### Exercise material
▼▼▼

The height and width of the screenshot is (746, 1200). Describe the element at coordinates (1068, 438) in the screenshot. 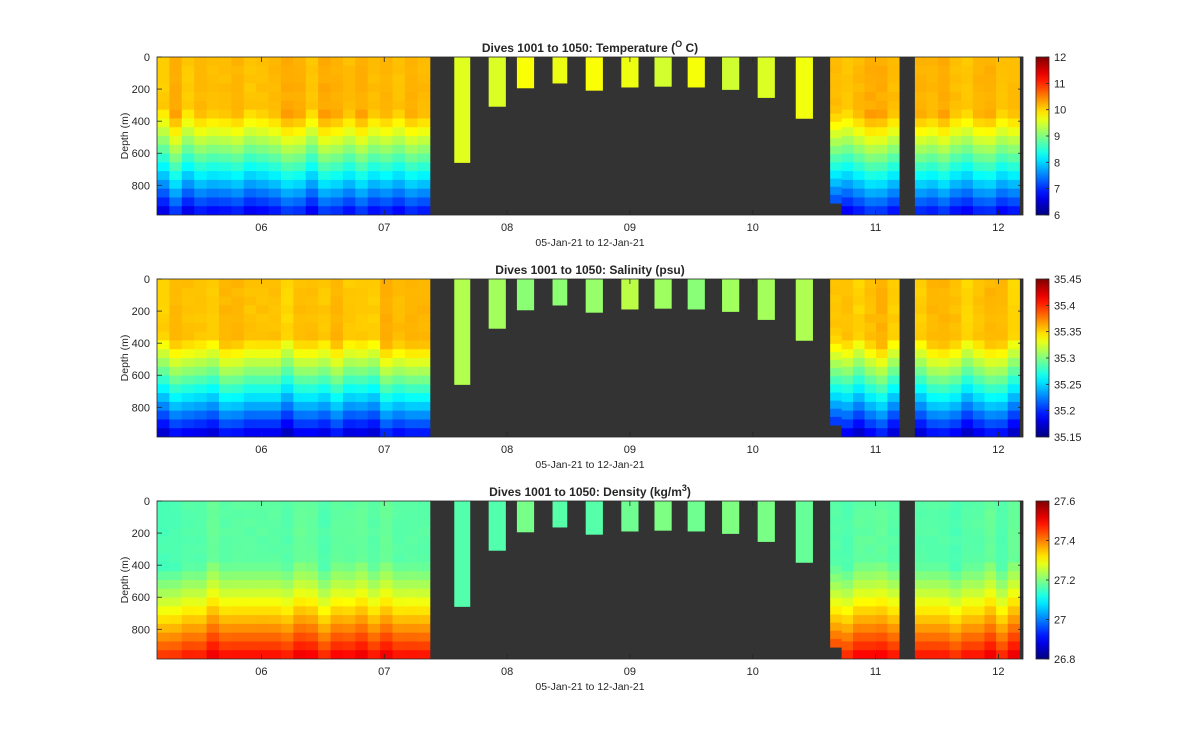

I see `colorbar-tick-label: 35.15` at that location.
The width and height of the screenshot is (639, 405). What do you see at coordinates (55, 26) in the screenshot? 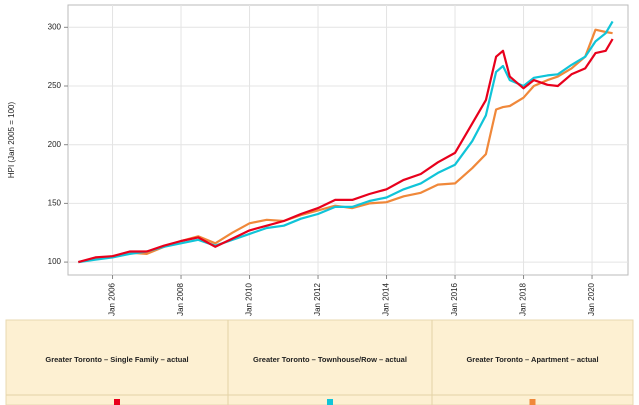
I see `y-tick-label: 300` at bounding box center [55, 26].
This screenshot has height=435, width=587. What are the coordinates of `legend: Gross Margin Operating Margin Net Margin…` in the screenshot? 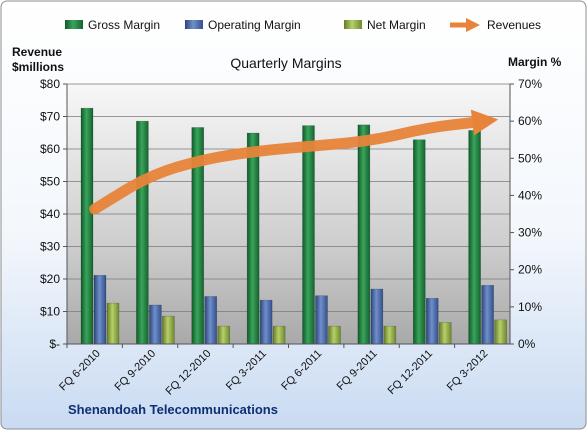 It's located at (303, 25).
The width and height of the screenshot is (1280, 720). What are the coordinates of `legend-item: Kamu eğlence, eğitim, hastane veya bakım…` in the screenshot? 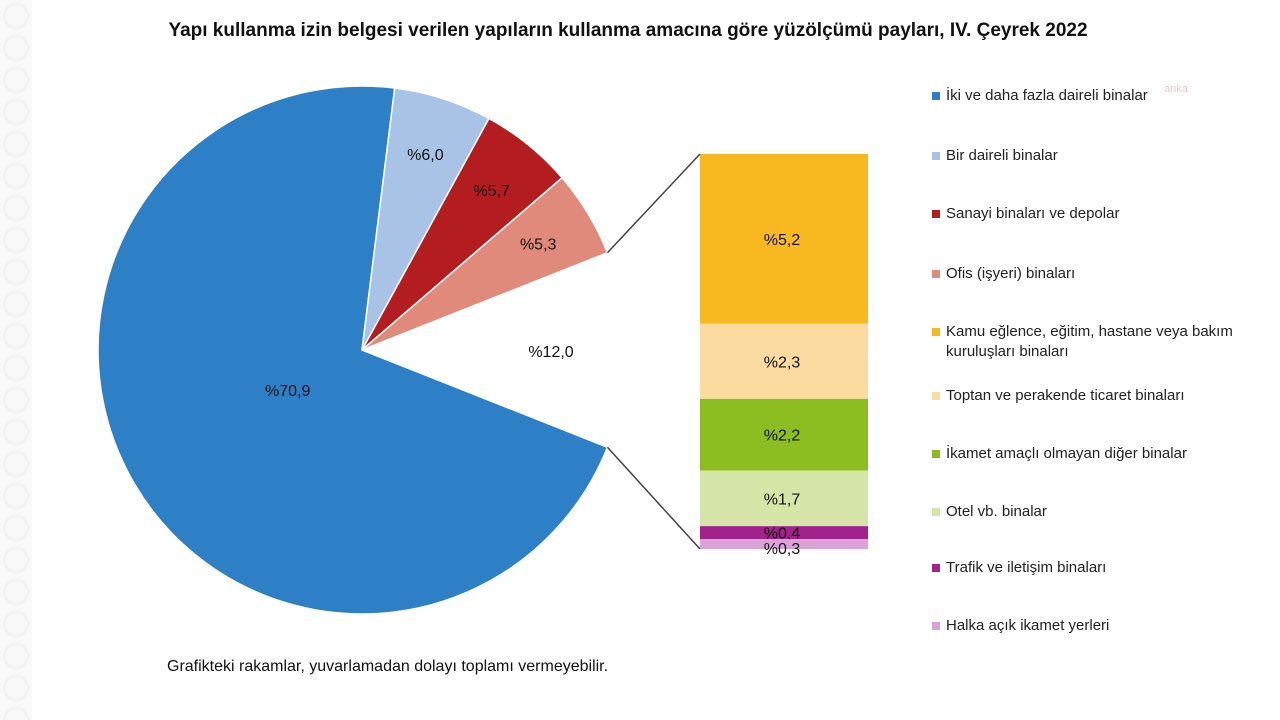 It's located at (1097, 342).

▲▲▲

### What you need to do
Would you repeat the entries word for word, from the very start through the line containing "center [55, 26].", including that line but without the pictures?

### Written answer
The height and width of the screenshot is (746, 1200). Describe the element at coordinates (1068, 438) in the screenshot. 

I see `colorbar-tick-label: 35.15` at that location.
The width and height of the screenshot is (639, 405). What do you see at coordinates (55, 26) in the screenshot? 
I see `y-tick-label: 300` at bounding box center [55, 26].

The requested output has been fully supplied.